8.6 Interpretation: In this Agreement: a reference to “this Agreement” and other similar terms refers to this Agreement as a whole (including all Contract Documents), and not just to the particular provision in which those words appear; headings are for reference only and do not define, limit or enlarge the scope or meaning of this Agreement or any of its provisions; reference in a document that forms part of this Agreement to a section by number only is a reference to the appropriate section in the document in which the reference is made; “person” includes an individual, corporation, partnership, joint venture, association, trust, unincorporated organization, society and any other legal entity; “including” or “includes” means including or includes, as applicable, without limitation or restriction; “discretion” means a person’s sole, absolute and unfettered discretion; words importing the singular number only include the plural, and vice versa; reference to a day, month, quarter, or year means a calendar day, month, quarter, or year, unless the context indicates otherwise; and “law” includes common law, equity, statutes, regulations, ordinances, orders in council, and mandatory guidelines, and reference to a specific law includes all regulations, ordinances, and orders in council and mandatory guidelines made thereunder and all amendments to, or replacements of, the law or any regulation, ordinance, order in council or mandatory guideline in force from time to time, as applicable. The Parties have expressly requested and required that this Agreement and all related documents be drawn up in the English language, and any translations of this Agreement or related documents are for convenience only and are not binding on the Parties.

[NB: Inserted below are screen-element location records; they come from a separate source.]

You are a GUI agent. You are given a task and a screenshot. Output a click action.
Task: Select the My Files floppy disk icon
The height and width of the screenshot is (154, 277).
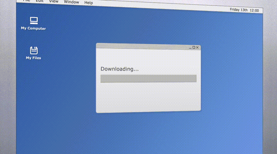pos(34,50)
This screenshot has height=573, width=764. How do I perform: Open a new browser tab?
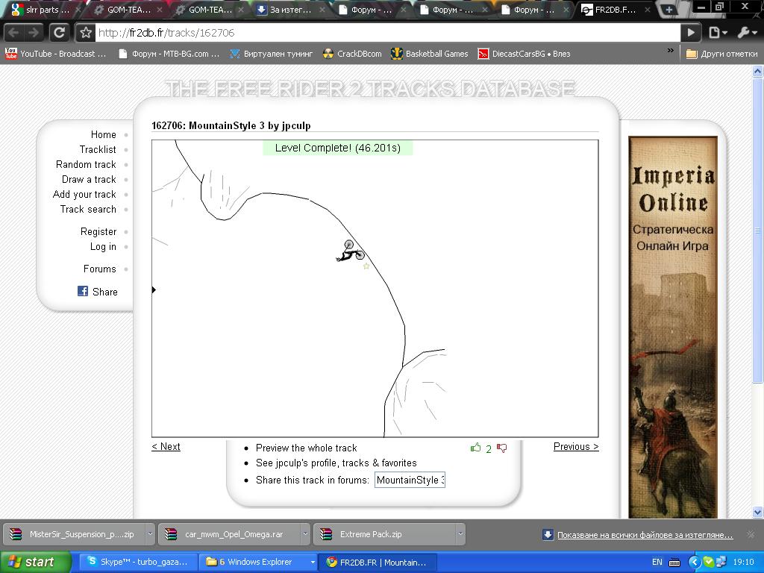coord(669,10)
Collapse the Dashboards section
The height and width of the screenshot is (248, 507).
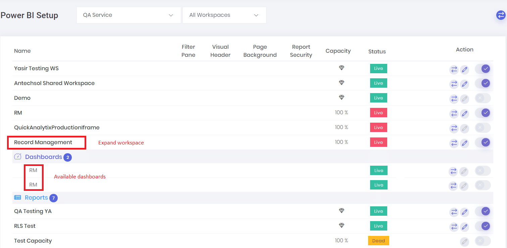click(x=43, y=157)
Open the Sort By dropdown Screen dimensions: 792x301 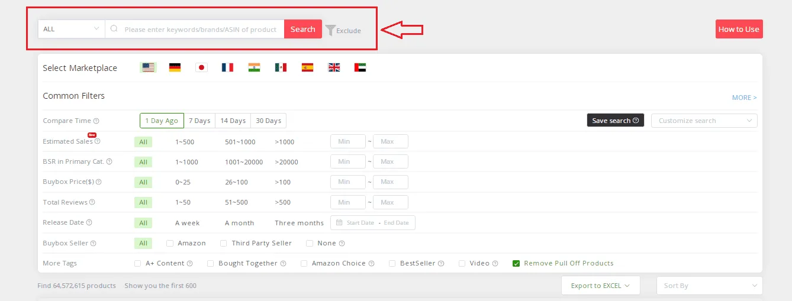point(709,286)
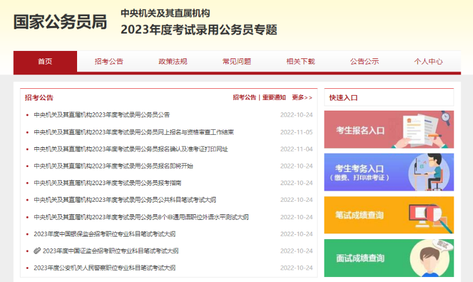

8.7 Amendments: This Agreement may be amended or supplemented only by a written document that expressly states that it is an amendment to this Agreement and is signed by both Parties or their successors or permitted assigns. Purchase orders or other documents issued by Customer, whether or not accepted by INCOM, are for administrative convenience only, and any terms and conditions contained in those documents are of no force or effect and will not in any way amend or supplement this Agreement.
8.8 Entire Agreement: This Agreement sets forth the entire agreement of the Parties with respect to the subject matter of this Agreement and supersedes all previous communications, representations, negotiations, discussions, agreements or understandings, whether oral or written, between the Parties with respect to the subject matter of this Agreement.